Mar 22, 2020

Discover the Hidden Side of Hilton Head Golf

While the PGA TOUR goes on a (hopefully) brief hiatus, we’re left with enough collective time to plan our next golf trip. And if jumping on an airplane doesn’t sound all that appealing right now, we’ve got good news: 80 percent of all South Carolina visitors arrive by car. 

Even from Canada, believe it or not, travel bans notwithstanding. 

That also pertains to the Palmetto State’s storied Lowcountry region, including Hilton Head, also known as “Golf Island.” While the RBC Heritage was cancelled along with all of April and most of May’s PGA TOUR events, Hilton Head, Bluffton and Beaufort still await traveling golfers from points north and south.  
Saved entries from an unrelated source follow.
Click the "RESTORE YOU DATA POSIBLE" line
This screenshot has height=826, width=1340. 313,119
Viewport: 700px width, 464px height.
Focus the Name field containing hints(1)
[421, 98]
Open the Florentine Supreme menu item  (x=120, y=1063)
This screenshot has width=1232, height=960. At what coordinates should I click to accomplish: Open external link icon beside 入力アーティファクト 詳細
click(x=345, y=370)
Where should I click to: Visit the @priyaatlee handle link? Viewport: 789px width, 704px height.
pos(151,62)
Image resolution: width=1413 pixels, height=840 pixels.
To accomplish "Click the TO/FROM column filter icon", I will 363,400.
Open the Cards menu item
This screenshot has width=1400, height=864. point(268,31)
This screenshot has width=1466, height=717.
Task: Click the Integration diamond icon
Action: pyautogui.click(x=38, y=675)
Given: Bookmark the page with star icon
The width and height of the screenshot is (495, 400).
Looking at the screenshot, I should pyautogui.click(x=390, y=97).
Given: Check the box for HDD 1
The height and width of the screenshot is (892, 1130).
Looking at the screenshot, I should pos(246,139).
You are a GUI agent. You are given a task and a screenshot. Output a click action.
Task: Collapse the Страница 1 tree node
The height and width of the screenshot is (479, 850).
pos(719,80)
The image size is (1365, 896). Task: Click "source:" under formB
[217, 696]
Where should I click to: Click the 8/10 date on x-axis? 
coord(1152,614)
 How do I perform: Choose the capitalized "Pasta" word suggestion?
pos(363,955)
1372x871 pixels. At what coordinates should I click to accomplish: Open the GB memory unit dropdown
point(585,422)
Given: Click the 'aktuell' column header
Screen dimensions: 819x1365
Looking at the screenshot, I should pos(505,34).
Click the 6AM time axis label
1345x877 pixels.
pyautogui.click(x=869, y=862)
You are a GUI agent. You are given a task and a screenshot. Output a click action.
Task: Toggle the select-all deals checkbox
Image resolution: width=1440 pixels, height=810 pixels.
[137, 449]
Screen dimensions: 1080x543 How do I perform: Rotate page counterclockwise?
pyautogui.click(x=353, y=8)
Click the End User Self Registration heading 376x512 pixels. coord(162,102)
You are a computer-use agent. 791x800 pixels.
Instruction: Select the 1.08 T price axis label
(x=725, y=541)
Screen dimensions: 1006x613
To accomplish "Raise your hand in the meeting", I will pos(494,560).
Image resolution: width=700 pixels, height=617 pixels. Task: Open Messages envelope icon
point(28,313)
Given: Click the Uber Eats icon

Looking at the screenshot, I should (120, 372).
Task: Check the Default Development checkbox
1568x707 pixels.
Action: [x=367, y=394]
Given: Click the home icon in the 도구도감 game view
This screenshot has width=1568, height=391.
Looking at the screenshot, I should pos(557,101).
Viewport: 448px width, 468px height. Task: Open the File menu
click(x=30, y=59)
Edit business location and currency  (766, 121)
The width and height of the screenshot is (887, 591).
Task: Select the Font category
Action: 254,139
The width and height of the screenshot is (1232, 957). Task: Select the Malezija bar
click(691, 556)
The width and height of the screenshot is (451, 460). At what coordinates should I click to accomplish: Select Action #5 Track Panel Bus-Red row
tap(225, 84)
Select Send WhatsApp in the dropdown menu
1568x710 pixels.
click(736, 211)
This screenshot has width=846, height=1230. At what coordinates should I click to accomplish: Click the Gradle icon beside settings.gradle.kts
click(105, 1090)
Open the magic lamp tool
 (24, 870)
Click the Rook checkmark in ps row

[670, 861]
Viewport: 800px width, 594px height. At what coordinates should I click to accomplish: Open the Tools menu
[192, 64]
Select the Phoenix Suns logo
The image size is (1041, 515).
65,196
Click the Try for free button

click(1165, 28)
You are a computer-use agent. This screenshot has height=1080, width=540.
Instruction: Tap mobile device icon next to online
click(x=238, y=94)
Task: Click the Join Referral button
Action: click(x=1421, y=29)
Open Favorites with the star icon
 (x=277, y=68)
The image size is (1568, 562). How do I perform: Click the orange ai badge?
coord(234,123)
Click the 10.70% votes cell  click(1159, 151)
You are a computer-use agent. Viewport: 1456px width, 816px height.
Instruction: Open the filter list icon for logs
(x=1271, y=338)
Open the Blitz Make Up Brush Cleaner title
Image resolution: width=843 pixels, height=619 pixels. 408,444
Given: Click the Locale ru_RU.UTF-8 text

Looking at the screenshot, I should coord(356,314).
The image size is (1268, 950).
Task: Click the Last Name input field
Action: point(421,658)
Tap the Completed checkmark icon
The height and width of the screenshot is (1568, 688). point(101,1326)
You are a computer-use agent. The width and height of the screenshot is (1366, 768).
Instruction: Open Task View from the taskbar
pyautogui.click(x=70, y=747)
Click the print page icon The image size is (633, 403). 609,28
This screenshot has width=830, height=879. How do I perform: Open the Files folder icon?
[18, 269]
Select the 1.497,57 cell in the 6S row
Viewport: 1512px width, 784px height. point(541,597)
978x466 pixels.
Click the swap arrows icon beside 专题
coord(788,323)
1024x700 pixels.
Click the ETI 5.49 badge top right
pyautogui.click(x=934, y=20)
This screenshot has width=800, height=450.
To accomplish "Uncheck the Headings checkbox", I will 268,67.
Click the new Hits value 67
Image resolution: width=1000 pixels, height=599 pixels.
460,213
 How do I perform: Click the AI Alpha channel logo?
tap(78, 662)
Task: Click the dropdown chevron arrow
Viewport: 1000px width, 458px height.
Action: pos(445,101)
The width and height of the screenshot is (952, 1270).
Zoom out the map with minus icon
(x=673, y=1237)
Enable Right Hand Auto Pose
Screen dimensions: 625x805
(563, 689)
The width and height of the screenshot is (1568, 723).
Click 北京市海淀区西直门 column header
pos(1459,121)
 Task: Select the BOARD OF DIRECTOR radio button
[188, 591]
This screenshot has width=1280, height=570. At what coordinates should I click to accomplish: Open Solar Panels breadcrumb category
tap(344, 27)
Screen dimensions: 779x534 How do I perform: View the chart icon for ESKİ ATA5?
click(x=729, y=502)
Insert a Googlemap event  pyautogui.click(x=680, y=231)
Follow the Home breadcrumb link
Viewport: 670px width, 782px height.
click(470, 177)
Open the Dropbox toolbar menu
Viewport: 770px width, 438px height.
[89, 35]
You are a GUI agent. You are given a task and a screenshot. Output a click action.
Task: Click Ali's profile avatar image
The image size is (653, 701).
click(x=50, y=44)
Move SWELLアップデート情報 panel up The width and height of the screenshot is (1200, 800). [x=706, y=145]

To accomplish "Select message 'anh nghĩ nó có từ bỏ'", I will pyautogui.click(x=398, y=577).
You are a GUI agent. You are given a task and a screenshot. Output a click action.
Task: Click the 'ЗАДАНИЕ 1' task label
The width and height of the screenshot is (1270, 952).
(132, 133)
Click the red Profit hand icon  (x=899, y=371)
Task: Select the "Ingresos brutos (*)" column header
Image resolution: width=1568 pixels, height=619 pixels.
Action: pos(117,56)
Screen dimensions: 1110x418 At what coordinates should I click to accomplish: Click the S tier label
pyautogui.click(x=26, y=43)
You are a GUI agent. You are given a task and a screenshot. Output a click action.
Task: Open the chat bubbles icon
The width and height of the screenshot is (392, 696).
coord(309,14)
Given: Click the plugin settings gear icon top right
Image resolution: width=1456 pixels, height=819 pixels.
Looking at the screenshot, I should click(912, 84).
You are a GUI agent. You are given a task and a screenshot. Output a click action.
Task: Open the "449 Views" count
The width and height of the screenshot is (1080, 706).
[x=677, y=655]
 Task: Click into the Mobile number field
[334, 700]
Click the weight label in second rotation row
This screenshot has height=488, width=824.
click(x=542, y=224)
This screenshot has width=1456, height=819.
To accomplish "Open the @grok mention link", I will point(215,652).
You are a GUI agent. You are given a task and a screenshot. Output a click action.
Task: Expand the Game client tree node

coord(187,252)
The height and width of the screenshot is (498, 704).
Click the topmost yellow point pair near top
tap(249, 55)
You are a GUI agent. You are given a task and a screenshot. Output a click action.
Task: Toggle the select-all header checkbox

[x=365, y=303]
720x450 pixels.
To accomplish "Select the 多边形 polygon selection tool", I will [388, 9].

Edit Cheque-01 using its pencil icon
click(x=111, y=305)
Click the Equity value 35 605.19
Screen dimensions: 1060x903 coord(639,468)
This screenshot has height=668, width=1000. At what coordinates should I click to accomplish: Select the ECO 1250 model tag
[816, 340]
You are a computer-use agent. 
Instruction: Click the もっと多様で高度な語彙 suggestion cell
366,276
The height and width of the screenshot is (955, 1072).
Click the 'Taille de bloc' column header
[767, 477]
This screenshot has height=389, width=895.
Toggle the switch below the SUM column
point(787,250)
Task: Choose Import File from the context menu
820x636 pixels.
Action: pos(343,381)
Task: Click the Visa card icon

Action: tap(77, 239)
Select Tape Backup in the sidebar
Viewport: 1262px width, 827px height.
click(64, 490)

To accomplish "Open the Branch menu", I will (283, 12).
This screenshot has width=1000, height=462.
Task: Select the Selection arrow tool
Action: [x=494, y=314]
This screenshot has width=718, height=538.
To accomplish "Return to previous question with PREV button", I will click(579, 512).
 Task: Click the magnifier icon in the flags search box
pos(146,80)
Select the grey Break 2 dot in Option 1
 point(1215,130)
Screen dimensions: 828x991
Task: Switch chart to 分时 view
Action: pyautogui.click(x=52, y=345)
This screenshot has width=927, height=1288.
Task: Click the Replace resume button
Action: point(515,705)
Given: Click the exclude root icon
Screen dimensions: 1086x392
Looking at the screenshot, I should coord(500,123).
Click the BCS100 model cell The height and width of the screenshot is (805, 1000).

From exclusive private courses and high-end resorts to must-play mid-tier daily fee layouts, the region is rife with golf options. It’s easy to unearth the wildly popular tracks, like Harbour Town and the Robert Trent Jones Course at Palmetto Dunes. 

But dig a little deeper, call in a few favors or even pony up for a membership to go private, and golfers will discover a hidden side of Hilton Head golf to be fully explored and treasured.

May River Golf Club, Montage Palmetto Bluff

Located just off the island in idyllic Bluffton and originally opened in 2004, May River Golf Club has developed a reputation as of one of Jack Nicklaus’ finest designs. The Golden Bear returned in 2017 to restore the Signature layout to its first-class form. 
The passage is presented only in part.